### RECORDS SHOWN
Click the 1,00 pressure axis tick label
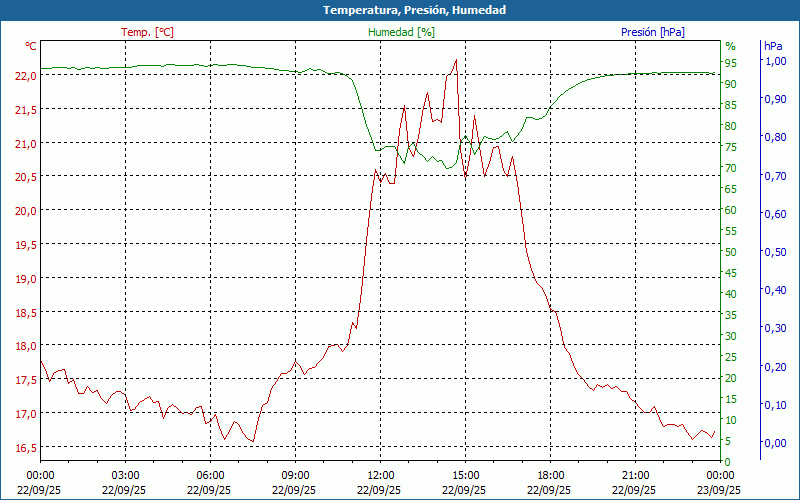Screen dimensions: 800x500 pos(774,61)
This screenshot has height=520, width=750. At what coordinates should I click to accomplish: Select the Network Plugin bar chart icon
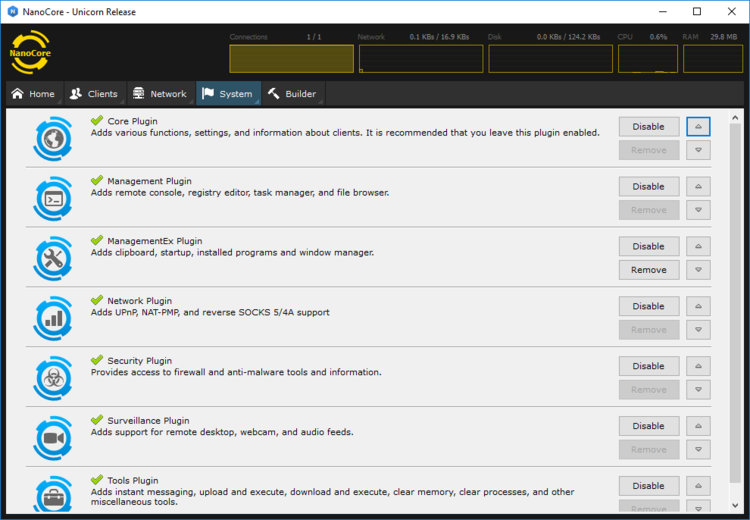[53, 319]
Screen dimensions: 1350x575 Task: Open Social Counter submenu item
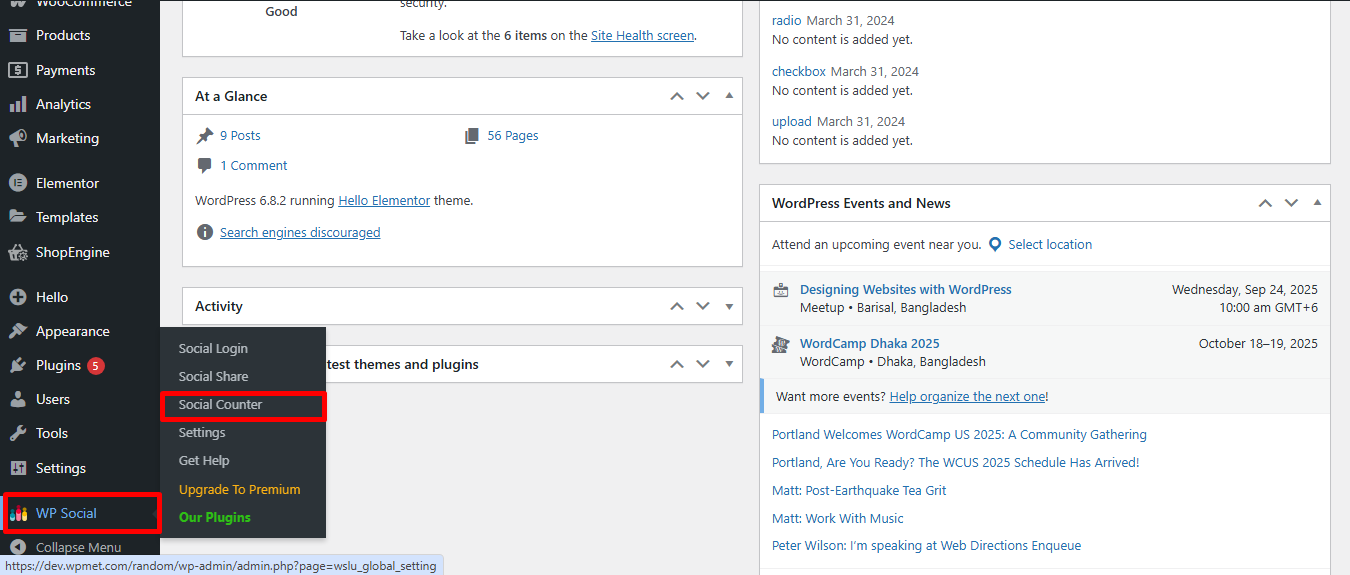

* * *

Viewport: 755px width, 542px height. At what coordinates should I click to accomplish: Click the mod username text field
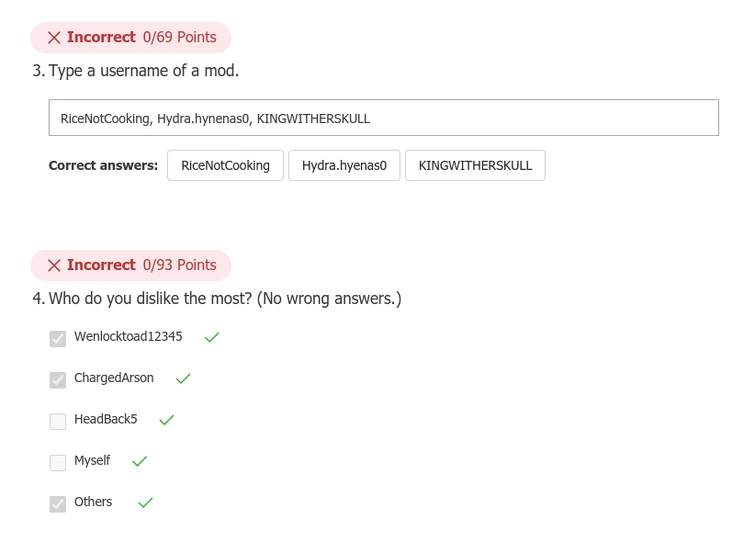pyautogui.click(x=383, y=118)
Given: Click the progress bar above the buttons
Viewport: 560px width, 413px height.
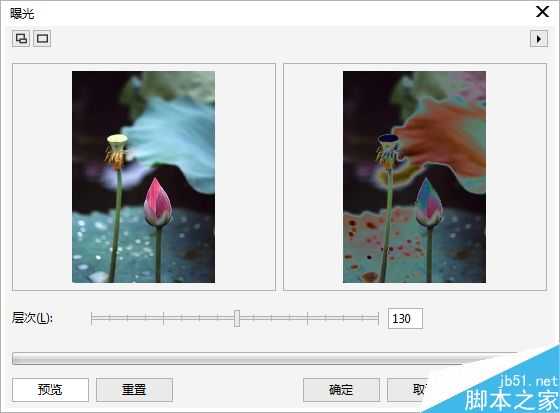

### DESCRIPTION OF THE TASK
Without the pictures, set down the lines above from the line with "This screenshot has" up to and including the line with "Screen dimensions: 1350x575" exactly as they stand.

### OUTPUT OF THE EXERCISE
This screenshot has height=520, width=750. At what coordinates should I click to accomplish: Select the Network Plugin bar chart icon
[53, 319]
Screen dimensions: 1350x575 Task: Open Social Counter submenu item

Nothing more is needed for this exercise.